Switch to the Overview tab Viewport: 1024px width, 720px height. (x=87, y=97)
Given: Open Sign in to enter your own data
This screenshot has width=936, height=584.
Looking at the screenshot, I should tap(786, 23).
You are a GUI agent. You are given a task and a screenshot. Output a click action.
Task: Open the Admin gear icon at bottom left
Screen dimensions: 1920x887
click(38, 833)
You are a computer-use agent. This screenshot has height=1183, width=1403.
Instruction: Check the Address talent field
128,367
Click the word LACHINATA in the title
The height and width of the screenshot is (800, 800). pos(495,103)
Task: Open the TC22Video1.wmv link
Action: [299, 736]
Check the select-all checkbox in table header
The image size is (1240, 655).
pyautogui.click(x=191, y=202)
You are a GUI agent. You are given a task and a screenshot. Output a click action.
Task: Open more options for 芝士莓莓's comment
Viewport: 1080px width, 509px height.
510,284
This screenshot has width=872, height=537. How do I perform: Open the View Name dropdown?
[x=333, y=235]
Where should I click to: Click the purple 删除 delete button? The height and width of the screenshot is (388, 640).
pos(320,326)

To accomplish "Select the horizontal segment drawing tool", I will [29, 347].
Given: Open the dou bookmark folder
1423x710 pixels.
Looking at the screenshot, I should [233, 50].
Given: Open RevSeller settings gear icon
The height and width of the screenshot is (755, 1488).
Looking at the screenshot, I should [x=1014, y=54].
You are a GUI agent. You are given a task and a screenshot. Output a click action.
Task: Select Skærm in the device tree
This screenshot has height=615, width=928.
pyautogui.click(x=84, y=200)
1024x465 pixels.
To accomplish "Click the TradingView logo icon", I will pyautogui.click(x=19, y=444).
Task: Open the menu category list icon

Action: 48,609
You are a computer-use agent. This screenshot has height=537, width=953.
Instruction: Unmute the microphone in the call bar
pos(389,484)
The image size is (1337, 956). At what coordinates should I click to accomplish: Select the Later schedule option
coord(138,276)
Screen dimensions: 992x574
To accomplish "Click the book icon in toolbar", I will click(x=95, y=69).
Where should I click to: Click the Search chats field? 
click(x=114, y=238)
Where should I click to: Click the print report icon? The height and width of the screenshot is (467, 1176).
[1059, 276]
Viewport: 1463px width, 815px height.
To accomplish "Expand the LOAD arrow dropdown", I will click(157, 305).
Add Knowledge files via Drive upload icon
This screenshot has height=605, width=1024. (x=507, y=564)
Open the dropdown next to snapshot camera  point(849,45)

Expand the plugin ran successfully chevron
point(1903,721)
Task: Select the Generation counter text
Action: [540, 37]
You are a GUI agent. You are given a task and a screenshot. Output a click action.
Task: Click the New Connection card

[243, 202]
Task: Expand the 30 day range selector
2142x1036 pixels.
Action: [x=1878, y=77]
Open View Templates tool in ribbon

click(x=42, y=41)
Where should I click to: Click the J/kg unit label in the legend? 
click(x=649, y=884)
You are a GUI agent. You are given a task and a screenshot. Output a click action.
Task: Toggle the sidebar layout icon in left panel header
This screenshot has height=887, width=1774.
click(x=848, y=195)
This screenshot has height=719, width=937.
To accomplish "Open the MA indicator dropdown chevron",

+ + + + +

#### [WHAT TO PRODUCE]
Everything in the listing above should be repeated exactly.

#### [COMPLETED TASK]
Switch to the Overview tab Viewport: 1024px width, 720px height. (x=87, y=97)
Given: Open Sign in to enter your own data
This screenshot has width=936, height=584.
Looking at the screenshot, I should tap(786, 23).
You are a GUI agent. You are given a task and a screenshot. Output a click action.
Task: Open the Admin gear icon at bottom left
Screen dimensions: 1920x887
click(38, 833)
You are a computer-use agent. This screenshot has height=1183, width=1403.
Instruction: Check the Address talent field
128,367
Click the word LACHINATA in the title
The height and width of the screenshot is (800, 800). pos(495,103)
Task: Open the TC22Video1.wmv link
Action: [299, 736]
Check the select-all checkbox in table header
The image size is (1240, 655).
pyautogui.click(x=191, y=202)
You are a GUI agent. You are given a task and a screenshot. Output a click action.
Task: Open more options for 芝士莓莓's comment
Viewport: 1080px width, 509px height.
510,284
This screenshot has width=872, height=537. How do I perform: Open the View Name dropdown?
[x=333, y=235]
Where should I click to: Click the purple 删除 delete button? The height and width of the screenshot is (388, 640).
pos(320,326)

To accomplish "Select the horizontal segment drawing tool", I will [29, 347].
Given: Open the dou bookmark folder
1423x710 pixels.
Looking at the screenshot, I should [233, 50].
Given: Open RevSeller settings gear icon
The height and width of the screenshot is (755, 1488).
Looking at the screenshot, I should [x=1014, y=54].
You are a GUI agent. You are given a task and a screenshot. Output a click action.
Task: Select Skærm in the device tree
This screenshot has height=615, width=928.
pyautogui.click(x=84, y=200)
1024x465 pixels.
To accomplish "Click the TradingView logo icon", I will pyautogui.click(x=19, y=444).
Task: Open the menu category list icon

Action: 48,609
You are a computer-use agent. This screenshot has height=537, width=953.
Instruction: Unmute the microphone in the call bar
pos(389,484)
The image size is (1337, 956). At what coordinates should I click to accomplish: Select the Later schedule option
coord(138,276)
Screen dimensions: 992x574
To accomplish "Click the book icon in toolbar", I will click(x=95, y=69).
Where should I click to: Click the Search chats field? 
click(x=114, y=238)
Where should I click to: Click the print report icon? The height and width of the screenshot is (467, 1176).
[1059, 276]
Viewport: 1463px width, 815px height.
To accomplish "Expand the LOAD arrow dropdown", I will click(157, 305).
Add Knowledge files via Drive upload icon
This screenshot has height=605, width=1024. (x=507, y=564)
Open the dropdown next to snapshot camera  point(849,45)

Expand the plugin ran successfully chevron
point(1903,721)
Task: Select the Generation counter text
Action: [540, 37]
You are a GUI agent. You are given a task and a screenshot. Output a click action.
Task: Click the New Connection card

[243, 202]
Task: Expand the 30 day range selector
2142x1036 pixels.
Action: [x=1878, y=77]
Open View Templates tool in ribbon

click(x=42, y=41)
Where should I click to: Click the J/kg unit label in the legend? 
click(x=649, y=884)
You are a GUI agent. You are given a task and a screenshot. Output a click action.
Task: Toggle the sidebar layout icon in left panel header
This screenshot has height=887, width=1774.
click(x=848, y=195)
This screenshot has height=719, width=937.
To accomplish "Open the MA indicator dropdown chevron",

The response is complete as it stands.